Nuclear physics is an important area of application of the ideas of quantum physics, with applications that have significant impact globally. High-energy particle physics discovers and tests the laws of physics at the extreme limits accessible to human experiments. This module will provide a sound understanding of the physical principles underlying these areas.

Intended Learning Outcomes

Students should be able to:

Module Specific Skills

explain the basic concepts of nuclear physics;
be able to apply them to the spectra and stability of nuclear systems;
describe the principles of fission and fusion;
identify sequences of particles as energy excitations of a ground state;
identify the quantum numbers that distinguish these sequences and use their conservation to analyse production processes;
state the relevant conservation laws and use them in analysing meson decays;
describe the basic weak interaction processes and the significant experiments that elucidate the nature of these;
describe the quark model and be able to construct the quark composition of particles;
explain the significance of symmetry to the multiplet-structure of elementary particles;
solve problems on topics included in the syllabus.
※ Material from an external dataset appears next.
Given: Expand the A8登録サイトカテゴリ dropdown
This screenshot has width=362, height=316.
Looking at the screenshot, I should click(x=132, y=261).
Discipline Specific Skills

select appropriate methods to detect radiation;
study successfully within the system of an overseas university.

Personal and Key Skills

manage their own learning and make appropriate use of support material.

Learning / Teaching Methods

These follow local practice at the host institution, typically lectures and/or directed self-study. Courses may also include laboratory exercises and homework problems.

Assignments

Follow host institution's conventions.

Assessment

As specified by host institution, typically homework assignments and a final examination.

Syllabus Plan and Content

Nuclear Physics
1. Nuclear models and nuclear properties; detection methods.
2. Radioactive decay (alpha, beta, gamma).
3. Nuclear reactions, fission and fusion.
4. Leptons, nucleons, hadrons, quarks and baryons; symmetries and groups.
High-Energy Physics
1. QED
  Relativistic quantum theory of electromagnetic interactions; antiparticles, electrodynamics of spinless particles, Dirac equation, electrodynamics of spin-1/2 particles.
2. Partons
  Structure of hadrons, gluons.
3. QCD
  Relativistic quantum theory of the strong interactions of quarks and gluons.
4. Weak-interactions
  General structure, non-conservation of parity, massive neutrinos, neutrino experiments. Inverse [beta] decay. Two-neutrino experiment. CP violation in [beta] decay.
5. Gauge symmetries
  Gauge bosons.

Recommended Modules and Texts in Host Institution

Host Institution	Module	Text
Auckland	Physics 356 (S2)	W.S.C. Williams, Nuclear and High-Energy Particle Physics
Central Michigan		Not available, take PHY3135 at Stage 4.
Iowa State	537 (Spring)	D. Griffiths, Introduction to Elementary Particles
Kansas	641 (Spring)	K Krane, Introductory Nuclear Physics
Massey		Not available, take PHY3135 at Stage 4.
New Mexico	540 (According to demand)	To be advised.
Sydney	3979 (2)	Eisberg and Resnick, Quantum Physics of Atoms, Molecules, Solids Nuclei and Particles
Wollongong	375 (Spring)	K.S. Krane, Introductory Nuclear Physics

Core Text

Not applicable

Supplementary Text(s)

Not applicable

Formative Mechanisms

Follow host institution's conventions.

Evaluation Mechanisms

In addition to using the host institution's systems, students can raise any matters of concern with the Stage 3 Study Abroad Co-ordinator.